(WHAT TO DO) Each entry shown below is to be reproduced exactly.

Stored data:
**********

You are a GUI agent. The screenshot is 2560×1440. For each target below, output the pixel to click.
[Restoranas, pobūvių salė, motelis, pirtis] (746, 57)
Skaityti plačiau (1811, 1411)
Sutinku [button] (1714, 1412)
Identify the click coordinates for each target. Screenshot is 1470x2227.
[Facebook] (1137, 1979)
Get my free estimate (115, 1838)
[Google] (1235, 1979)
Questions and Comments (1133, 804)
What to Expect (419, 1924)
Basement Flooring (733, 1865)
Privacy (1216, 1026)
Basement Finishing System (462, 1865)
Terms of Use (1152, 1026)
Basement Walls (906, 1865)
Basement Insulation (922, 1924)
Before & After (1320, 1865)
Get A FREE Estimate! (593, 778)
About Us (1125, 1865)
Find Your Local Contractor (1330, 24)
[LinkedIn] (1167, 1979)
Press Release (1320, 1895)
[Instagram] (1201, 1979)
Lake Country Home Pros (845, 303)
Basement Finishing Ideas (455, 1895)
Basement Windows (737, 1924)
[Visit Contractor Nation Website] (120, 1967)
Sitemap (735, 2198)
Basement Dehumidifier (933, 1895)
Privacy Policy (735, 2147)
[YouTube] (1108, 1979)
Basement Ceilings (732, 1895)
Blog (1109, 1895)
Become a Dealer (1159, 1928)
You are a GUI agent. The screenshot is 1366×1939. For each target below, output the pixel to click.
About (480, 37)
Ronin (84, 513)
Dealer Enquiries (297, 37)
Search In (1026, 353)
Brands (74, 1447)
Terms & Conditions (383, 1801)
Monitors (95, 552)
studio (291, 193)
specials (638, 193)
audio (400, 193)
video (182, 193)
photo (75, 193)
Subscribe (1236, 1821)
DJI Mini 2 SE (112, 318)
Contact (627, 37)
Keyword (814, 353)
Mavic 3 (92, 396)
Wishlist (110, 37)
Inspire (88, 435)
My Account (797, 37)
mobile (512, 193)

**********

(SOLUTION TO THE PROBLEM)
You are a GUI agent. The screenshot is 2560×1440. For each target below, output the pixel to click.
[Restoranas, pobūvių salė, motelis, pirtis] (746, 57)
Skaityti plačiau (1811, 1411)
Sutinku [button] (1714, 1412)
Identify the click coordinates for each target. Screenshot is 1470x2227.
[Facebook] (1137, 1979)
Get my free estimate (115, 1838)
[Google] (1235, 1979)
Questions and Comments (1133, 804)
What to Expect (419, 1924)
Basement Flooring (733, 1865)
Privacy (1216, 1026)
Basement Finishing System (462, 1865)
Terms of Use (1152, 1026)
Basement Walls (906, 1865)
Basement Insulation (922, 1924)
Before & After (1320, 1865)
Get A FREE Estimate! (593, 778)
About Us (1125, 1865)
Find Your Local Contractor (1330, 24)
[LinkedIn] (1167, 1979)
Press Release (1320, 1895)
[Instagram] (1201, 1979)
Lake Country Home Pros (845, 303)
Basement Finishing Ideas (455, 1895)
Basement Windows (737, 1924)
[Visit Contractor Nation Website] (120, 1967)
Sitemap (735, 2198)
Basement Dehumidifier (933, 1895)
Privacy Policy (735, 2147)
[YouTube] (1108, 1979)
Basement Ceilings (732, 1895)
Blog (1109, 1895)
Become a Dealer (1159, 1928)
You are a GUI agent. The screenshot is 1366×1939. For each target below, output the pixel to click.
About (480, 37)
Ronin (84, 513)
Dealer Enquiries (297, 37)
Search In (1026, 353)
Brands (74, 1447)
Terms & Conditions (383, 1801)
Monitors (95, 552)
studio (291, 193)
specials (638, 193)
audio (400, 193)
video (182, 193)
photo (75, 193)
Subscribe (1236, 1821)
DJI Mini 2 SE (112, 318)
Contact (627, 37)
Keyword (814, 353)
Mavic 3 (92, 396)
Wishlist (110, 37)
Inspire (88, 435)
My Account (797, 37)
mobile (512, 193)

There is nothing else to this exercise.